3. DEA Inspections and Controlled Substance Handling
If your ASC maintains a DEA registration, be prepared for unannounced DEA audits.
Key areas of review include:
- Proper use and storage of Schedule II–V controlled substances
- Documentation using DEA Form 222 and CSOS forms
- Controlled substance inventory and audit trails
- Secure, restricted-access storage for narcotics
- Documented procedures for drug destruction and disposal
DEA penalties can be severe, ranging from fines to license suspension. To stay compliant, facilities should conduct internal audits and maintain robust inventory controls year-round.
4. The DSCSA and Drug Traceability
Even though ASCs are not traditional pharmacies, they fall under the "dispenser" category defined in the Drug Supply Chain Security Act (DSCSA). This means ASCs must ensure traceability of prescription drugs they handle.
Basic DSCSA compliance includes:
- Only accepting drugs from authorized trading partners
- Maintaining product tracing information (Transaction Info, History, and Statements)
- Keeping those records for at least six years
- Investigating and reporting any suspect or illegitimate drugs
A temporary FDA exemption for small dispensers (fewer than 25 full-time pharmacy staff) gives some breathing room until 2026—but ASCs are strongly encouraged to begin implementing traceability systems now.
5. Choosing the Right ASC Consultant Pharmacist: Why It Matters More Than Ever
With the growing complexity of pharmacy regulations, your choice of consultant pharmacist is no longer just a matter of compliance—it’s a strategic decision.
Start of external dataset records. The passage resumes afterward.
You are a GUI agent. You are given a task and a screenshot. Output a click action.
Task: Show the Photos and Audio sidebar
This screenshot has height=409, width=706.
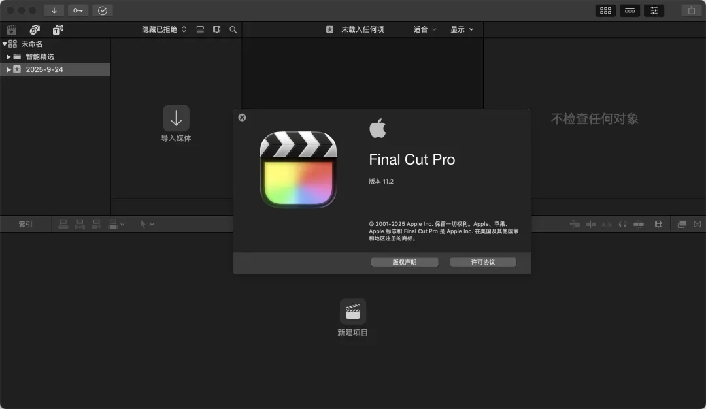coord(35,29)
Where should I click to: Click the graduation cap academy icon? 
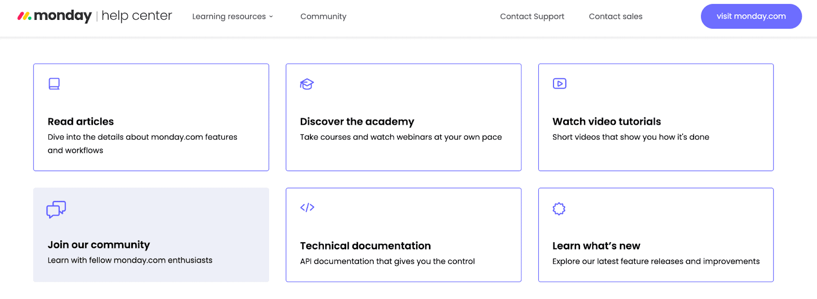pyautogui.click(x=307, y=84)
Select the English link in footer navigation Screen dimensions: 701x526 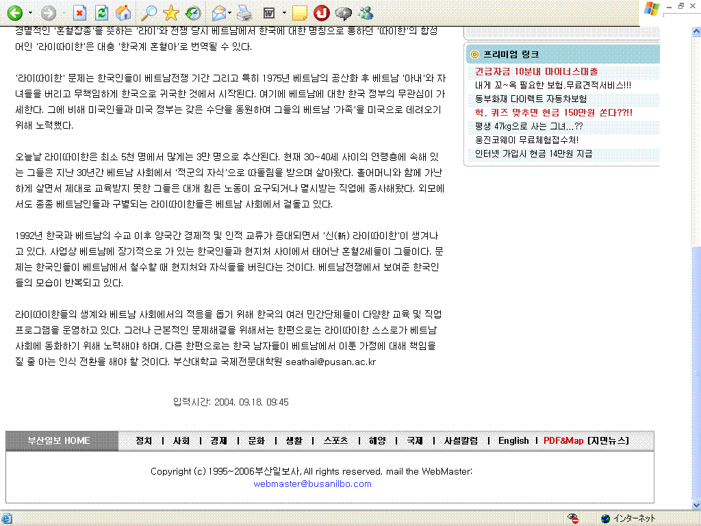tap(513, 440)
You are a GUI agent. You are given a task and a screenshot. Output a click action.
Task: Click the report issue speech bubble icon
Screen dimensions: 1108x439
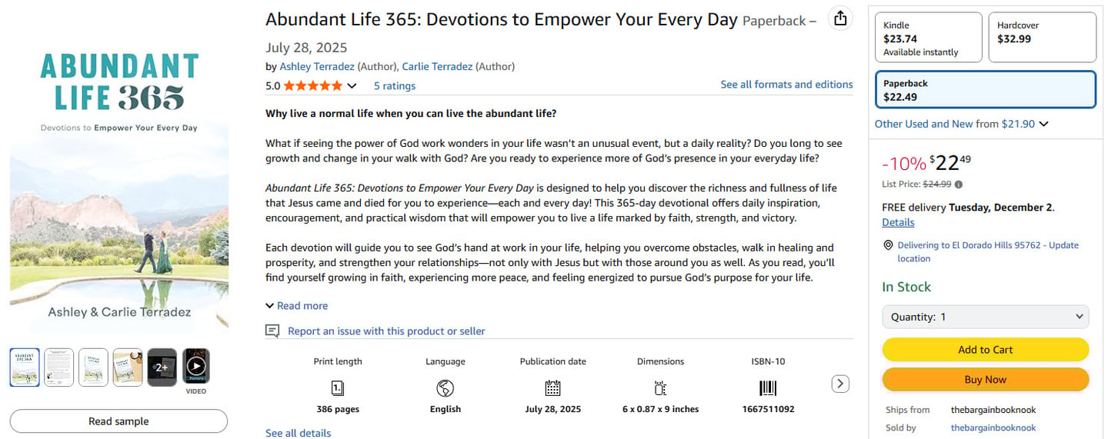pos(272,331)
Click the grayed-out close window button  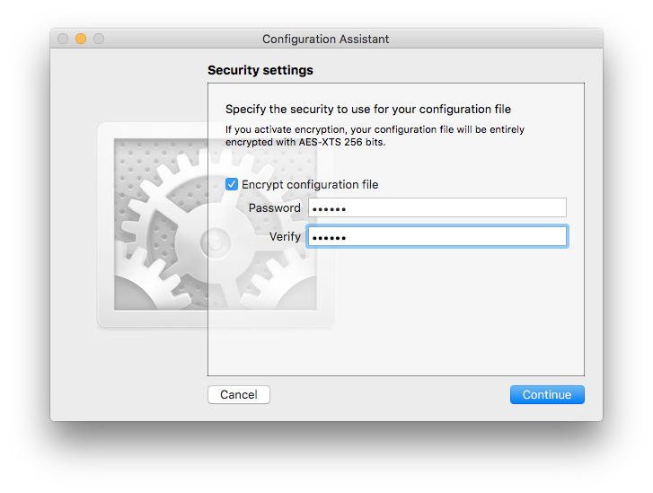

The pharmacist you work with should not only be licensed and experienced in California regulations, but also:
Specialize in ambulatory surgical settings
Understand the nuances of Section 4190 licensure
Be well-versed in DEA and DSCSA requirements
Provide hands-on support for audits, documentation, and training
An effective consultant pharmacist will:
Assist with biennial self-assessments
Conduct routine compliance audits
Oversee controlled substance documentation and inventory
Provide up-to-date policy guidance and staff education
Moreover, the right pharmacist can help you proactively identify compliance gaps before they become costly violations, and guide you through Board or DEA inspections with confidence. The days of consultant pharmacist coming in to check for expired medications and signing a report stating everything is good are a thing of the past.
🧠 Pro Tip: Don’t just look for someone to sign off on paperwork—look for a consultant who acts as a trusted compliance partner.
Final Thoughts
Ambulatory Surgical Centers licensed under Section 4190 are increasingly responsible for full-spectrum pharmacy compliance. This means more documentation, deeper audits, and greater accountability.
To stay ahead:
- Partner with the right consultant pharmacist
- Complete self-assessments on time
- Prepare thoroughly for Board and DEA inspections
- Develop internal audits and staff education programs
- Begin DSCSA preparations, even if exempt for now
Regulatory agencies are paying closer attention—and staying compliant is key to protecting both your patients and your operational integrity.